§ **Supplied data**:
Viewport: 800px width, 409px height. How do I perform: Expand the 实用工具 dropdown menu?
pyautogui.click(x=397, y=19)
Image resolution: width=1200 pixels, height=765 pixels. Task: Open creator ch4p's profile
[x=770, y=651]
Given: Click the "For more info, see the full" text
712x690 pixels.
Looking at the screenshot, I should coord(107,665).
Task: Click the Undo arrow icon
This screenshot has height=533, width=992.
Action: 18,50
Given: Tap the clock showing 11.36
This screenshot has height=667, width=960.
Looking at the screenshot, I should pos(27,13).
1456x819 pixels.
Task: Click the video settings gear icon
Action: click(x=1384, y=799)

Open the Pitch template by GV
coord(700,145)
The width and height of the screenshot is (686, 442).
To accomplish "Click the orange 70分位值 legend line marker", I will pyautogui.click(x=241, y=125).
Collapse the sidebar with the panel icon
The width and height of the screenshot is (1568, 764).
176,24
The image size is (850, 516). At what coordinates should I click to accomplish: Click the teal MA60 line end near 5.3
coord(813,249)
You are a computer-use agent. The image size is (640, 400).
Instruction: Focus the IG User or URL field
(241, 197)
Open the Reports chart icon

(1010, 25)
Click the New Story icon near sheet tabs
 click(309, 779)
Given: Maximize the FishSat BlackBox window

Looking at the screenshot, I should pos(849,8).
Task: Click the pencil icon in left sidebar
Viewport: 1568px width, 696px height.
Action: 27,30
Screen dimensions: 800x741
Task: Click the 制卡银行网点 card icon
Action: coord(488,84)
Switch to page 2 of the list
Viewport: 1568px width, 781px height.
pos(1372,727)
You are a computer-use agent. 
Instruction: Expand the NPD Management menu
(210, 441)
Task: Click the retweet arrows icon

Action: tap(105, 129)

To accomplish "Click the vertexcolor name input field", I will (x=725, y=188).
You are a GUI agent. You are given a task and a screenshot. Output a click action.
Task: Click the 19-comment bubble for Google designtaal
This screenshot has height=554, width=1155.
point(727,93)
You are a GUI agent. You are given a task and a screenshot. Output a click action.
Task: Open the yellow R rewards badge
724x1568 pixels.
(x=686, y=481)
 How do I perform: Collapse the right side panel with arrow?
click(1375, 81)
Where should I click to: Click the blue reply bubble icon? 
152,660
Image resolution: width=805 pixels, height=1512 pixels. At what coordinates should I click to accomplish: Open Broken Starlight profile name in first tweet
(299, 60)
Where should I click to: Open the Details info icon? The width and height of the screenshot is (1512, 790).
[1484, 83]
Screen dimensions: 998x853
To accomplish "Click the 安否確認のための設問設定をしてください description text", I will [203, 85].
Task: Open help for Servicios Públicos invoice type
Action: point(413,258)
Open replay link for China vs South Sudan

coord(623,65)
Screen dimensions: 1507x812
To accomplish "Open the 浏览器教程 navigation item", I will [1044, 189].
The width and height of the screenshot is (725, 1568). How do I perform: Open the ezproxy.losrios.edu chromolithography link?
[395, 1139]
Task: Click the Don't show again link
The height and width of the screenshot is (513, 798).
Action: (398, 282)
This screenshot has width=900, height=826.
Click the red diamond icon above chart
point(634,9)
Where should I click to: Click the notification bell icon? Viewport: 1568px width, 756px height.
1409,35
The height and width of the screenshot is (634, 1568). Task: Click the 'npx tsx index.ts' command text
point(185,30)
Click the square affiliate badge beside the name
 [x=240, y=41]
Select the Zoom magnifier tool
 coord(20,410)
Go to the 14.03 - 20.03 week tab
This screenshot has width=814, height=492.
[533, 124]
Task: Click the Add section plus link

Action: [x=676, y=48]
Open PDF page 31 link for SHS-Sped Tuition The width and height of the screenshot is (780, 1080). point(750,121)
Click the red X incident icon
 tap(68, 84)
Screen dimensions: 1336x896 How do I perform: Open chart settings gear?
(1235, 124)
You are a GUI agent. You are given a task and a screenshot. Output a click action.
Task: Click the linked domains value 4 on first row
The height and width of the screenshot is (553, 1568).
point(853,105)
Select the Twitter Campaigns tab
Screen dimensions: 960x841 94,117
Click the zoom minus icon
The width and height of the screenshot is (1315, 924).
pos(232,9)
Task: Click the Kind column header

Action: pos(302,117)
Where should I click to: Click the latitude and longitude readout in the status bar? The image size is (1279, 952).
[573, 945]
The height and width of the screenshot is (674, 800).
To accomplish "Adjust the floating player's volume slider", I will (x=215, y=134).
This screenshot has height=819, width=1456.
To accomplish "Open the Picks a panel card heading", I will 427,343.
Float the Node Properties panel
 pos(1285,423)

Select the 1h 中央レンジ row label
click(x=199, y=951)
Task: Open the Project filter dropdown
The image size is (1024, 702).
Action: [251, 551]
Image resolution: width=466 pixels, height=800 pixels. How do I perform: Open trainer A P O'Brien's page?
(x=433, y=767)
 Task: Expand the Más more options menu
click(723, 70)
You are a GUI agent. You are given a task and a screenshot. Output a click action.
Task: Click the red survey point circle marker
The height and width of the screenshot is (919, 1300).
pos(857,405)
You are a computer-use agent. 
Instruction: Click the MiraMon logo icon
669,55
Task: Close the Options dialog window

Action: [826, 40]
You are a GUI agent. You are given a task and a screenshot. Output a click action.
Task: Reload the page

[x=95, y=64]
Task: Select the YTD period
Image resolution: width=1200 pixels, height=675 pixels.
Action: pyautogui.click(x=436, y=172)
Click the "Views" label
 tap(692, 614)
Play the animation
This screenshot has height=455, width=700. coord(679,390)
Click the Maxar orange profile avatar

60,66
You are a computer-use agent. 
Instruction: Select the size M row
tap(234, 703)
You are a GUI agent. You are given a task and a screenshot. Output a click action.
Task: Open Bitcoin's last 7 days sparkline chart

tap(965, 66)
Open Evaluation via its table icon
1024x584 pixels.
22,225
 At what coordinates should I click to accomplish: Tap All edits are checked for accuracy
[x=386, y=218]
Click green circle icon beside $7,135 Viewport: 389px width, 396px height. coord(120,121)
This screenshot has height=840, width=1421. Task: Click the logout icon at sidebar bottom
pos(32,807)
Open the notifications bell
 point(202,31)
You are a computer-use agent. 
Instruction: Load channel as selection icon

§ **Exercise details**:
Provide the number of lines in the records above that contain the word "circle", with no additional words.

§ **Response for this exercise**:
2